** Written instruction 1 **
Format the lines of the records between the line containing "Runners-up [846, 96]" and the line containing "20 [34, 776]", inclusive, as a numbered list, omitting blank lines.

** Page excerpt **
»»
And so, a Bill was created. The Community Protection Bill, known as the Gary David (Webb) Act, was passed in April 1990 to protect the community from one individual.

“The Bill at Cabinet provides for the detention of Garry David through proceedings instituted in the Supreme Court. The Bill will enable David to be detained in either a prison or mental health facility, and his detention will be reviewed by the court every 12 months. David’s detention will be continued for as long as he remains a threat to the community.” – Department of Premier and Cabinet Briefing Note.

In Cabinet documents opened on 1 January 2026, it was clear that the Cain government felt the need to protect the community outweighed the rights of the individual. Gary David (Webb) was held in J Ward at Aradale, Ararat, as a result.  


The end justified the means

In the Melbourne University Law Review, academic David Wood criticised this “extraordinary piece of legislation.”

“…the Act runs counter to one of the principles generally included within the rule of law. Whatever else this notion may involve, it requires that laws be of general application, that individuals be subjected to the same law. David is patently to be subjected to a different law, a law that explicitly applies only to him. Someone else identical with him in all relevant respects (even those who present a far greater threat to the community) escapes the ambit of the Community Protection Act for no other reason than that that person is simply not Garry David.”
««
** Written instruction 2 **
From the excerpt on the Community Protection Act, quote the passage between "And so, a Bill" and "as a result.", inclusive.

** Page and screen pointing data **
»»
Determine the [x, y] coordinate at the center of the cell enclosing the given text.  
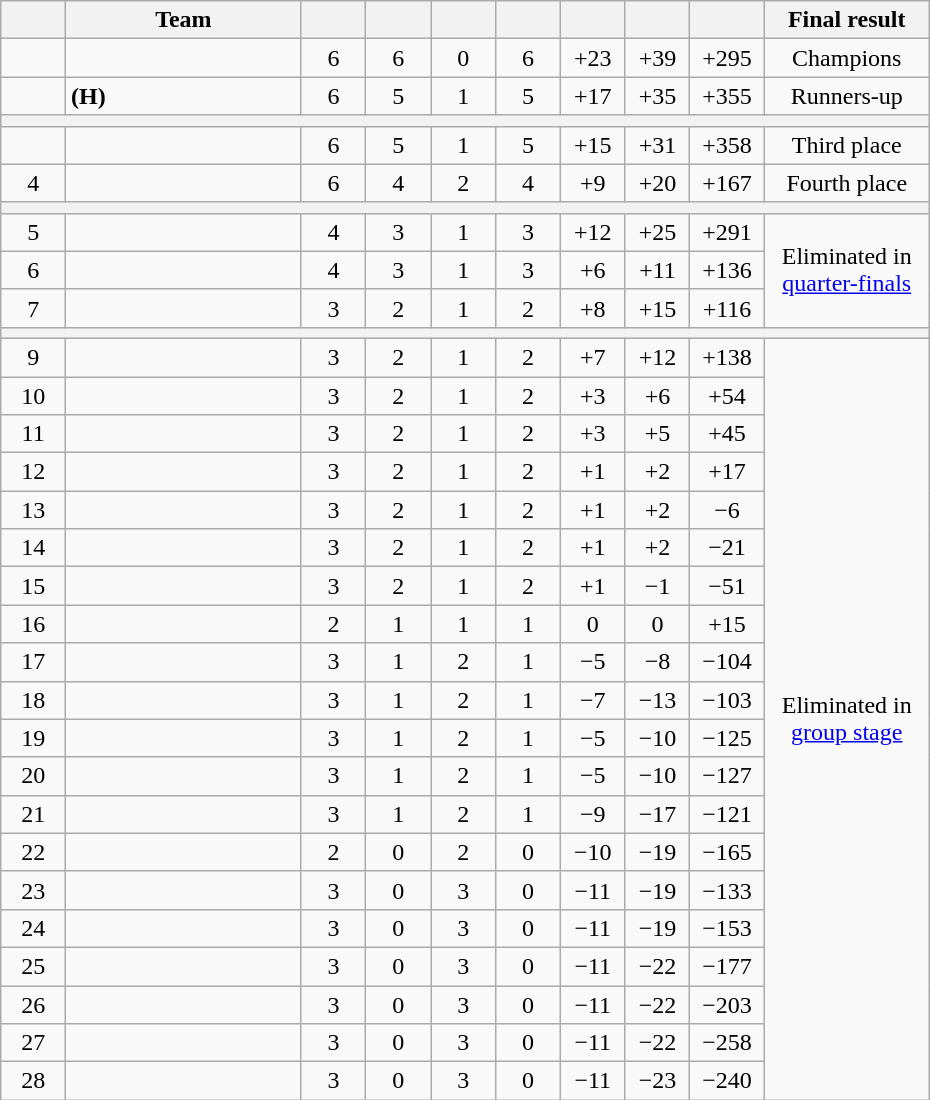
Runners-up [846, 96]
−121 [727, 814]
+5 [658, 434]
−13 [658, 700]
+39 [658, 58]
−17 [658, 814]
−23 [658, 1081]
25 [34, 966]
−203 [727, 1005]
(H) [184, 96]
+11 [658, 270]
9 [34, 357]
−127 [727, 776]
+54 [727, 395]
−103 [727, 700]
27 [34, 1043]
+23 [592, 58]
15 [34, 586]
−153 [727, 928]
+116 [727, 308]
Eliminated in quarter-finals [846, 270]
14 [34, 548]
+35 [658, 96]
−240 [727, 1081]
22 [34, 852]
−51 [727, 586]
Third place [846, 145]
−177 [727, 966]
21 [34, 814]
+136 [727, 270]
−258 [727, 1043]
−21 [727, 548]
26 [34, 1005]
Final result [846, 20]
−7 [592, 700]
17 [34, 662]
−8 [658, 662]
−133 [727, 890]
+7 [592, 357]
10 [34, 395]
+167 [727, 183]
−1 [658, 586]
+9 [592, 183]
−104 [727, 662]
16 [34, 624]
+138 [727, 357]
20 [34, 776]
+8 [592, 308]
−165 [727, 852]
+25 [658, 232]
Eliminated in group stage [846, 718]
23 [34, 890]
7 [34, 308]
18 [34, 700]
+355 [727, 96]
+31 [658, 145]
Fourth place [846, 183]
24 [34, 928]
11 [34, 434]
+45 [727, 434]
12 [34, 472]
+291 [727, 232]
Champions [846, 58]
+295 [727, 58]
Team [184, 20]
+20 [658, 183]
−9 [592, 814]
+358 [727, 145]
13 [34, 510]
−125 [727, 738]
−6 [727, 510]
19 [34, 738]
28 [34, 1081]
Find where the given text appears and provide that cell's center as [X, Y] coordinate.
««
** Written reply 1 **
1. Runners-up [846, 96]
2. −121 [727, 814]
3. +5 [658, 434]
4. −13 [658, 700]
5. +39 [658, 58]
6. −17 [658, 814]
7. −23 [658, 1081]
8. 25 [34, 966]
9. −203 [727, 1005]
10. (H) [184, 96]
11. +11 [658, 270]
12. 9 [34, 357]
13. −127 [727, 776]
14. +54 [727, 395]
15. −103 [727, 700]
16. 27 [34, 1043]
17. +23 [592, 58]
18. 15 [34, 586]
19. −153 [727, 928]
20. +116 [727, 308]
21. Eliminated in quarter-finals [846, 270]
22. 14 [34, 548]
23. +35 [658, 96]
24. −240 [727, 1081]
25. 22 [34, 852]
26. −51 [727, 586]
27. Third place [846, 145]
28. −177 [727, 966]
29. 21 [34, 814]
30. +136 [727, 270]
31. −258 [727, 1043]
32. −21 [727, 548]
33. 26 [34, 1005]
34. Final result [846, 20]
35. −7 [592, 700]
36. 17 [34, 662]
37. −8 [658, 662]
38. −133 [727, 890]
39. +7 [592, 357]
40. 10 [34, 395]
41. +167 [727, 183]
42. −1 [658, 586]
43. +9 [592, 183]
44. −104 [727, 662]
45. 16 [34, 624]
46. +138 [727, 357]
47. 20 [34, 776]

** Written reply 2 **
And so, a Bill was created. The Community Protection Bill, known as the Gary David (Webb) Act, was passed in April 1990 to protect the community from one individual.

“The Bill at Cabinet provides for the detention of Garry David through proceedings instituted in the Supreme Court. The Bill will enable David to be detained in either a prison or mental health facility, and his detention will be reviewed by the court every 12 months. David’s detention will be continued for as long as he remains a threat to the community.” – Department of Premier and Cabinet Briefing Note.

In Cabinet documents opened on 1 January 2026, it was clear that the Cain government felt the need to protect the community outweighed the rights of the individual. Gary David (Webb) was held in J Ward at Aradale, Ararat, as a result.